During Hu Jintao’s tenure, there was also an attempt to promote “harmonious society” abroad, reducing the CCP’s Marxist image by developing Confucian culture. Beginning in 2004, “Confucius Institutes” were established overseas. The first was opened in Maryland, USA, in 2004. By 2012, 358 Confucius Institutes had been established in 105 countries, along with 500 Confucius Classrooms, teaching Chinese language and culture while also promoting Communist ideology. They were thus regarded abroad as part of the CCP’s external propaganda. However, many countries were not strongly opposed and could coexist “harmoniously” with the CCP, with conflicts not yet erupting.
After Xi Jinping took office in 2013, drawing his sword against the United States and showing ambition to replace it as global hegemon, the CCP increasingly used Confucius Institutes as tools of major external propaganda. Their expansion accelerated. By 2018, Confucius Institutes had spread to 154 countries, totaling 548 institutes worldwide (110 in the United States), along with 1,193 Confucius Classrooms, with 1.87 million participants. Under the guise of teaching Chinese and Chinese history, literature, philosophy, and folk culture, they inserted CCP socialist theory, Xi’s global governance concepts, the “community of shared future for mankind,” and the CCP’s Two Centenary Goals, indoctrinating communist ideology and serving as bases to direct overseas students and scholars. In essence, they were spy hubs.

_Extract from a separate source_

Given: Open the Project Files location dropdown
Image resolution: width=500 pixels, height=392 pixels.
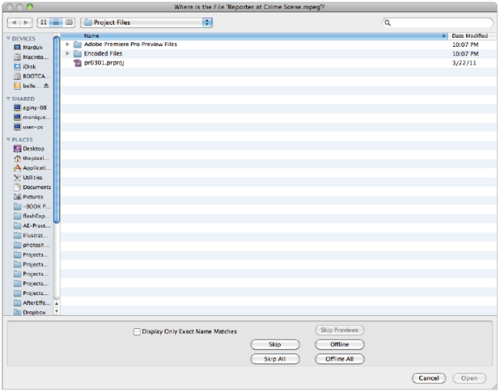Looking at the screenshot, I should (146, 23).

In August 2020, the U.S. government designated Confucius Institutes as “foreign missions,” identifying them as institutions representing the Chinese Communist government. Many Confucius Institutes announced closures. Canada, France, and Australia also closed institutes, and Sweden shut down all Confucius Institutes and Confucius Classrooms.
The CCP does not respect Confucius domestically and has not established a single Confucius Institute at home, yet it uses Confucius as a brand, providing large amounts of funding (USD 500,000 per institute) and training large numbers of teachers (all bearing major external propaganda and intelligence missions) to establish many Confucius Institutes worldwide. After being exposed by the United States in 2020 and designated as foreign missions, the CCP quickly changed strategy, announcing that Confucius Institutes would be renamed “Language Exchange Centers” and shifted from government-run to privately run. However, everyone understands that this is merely a change of name, not substance—the reality remains the same, only more concealed.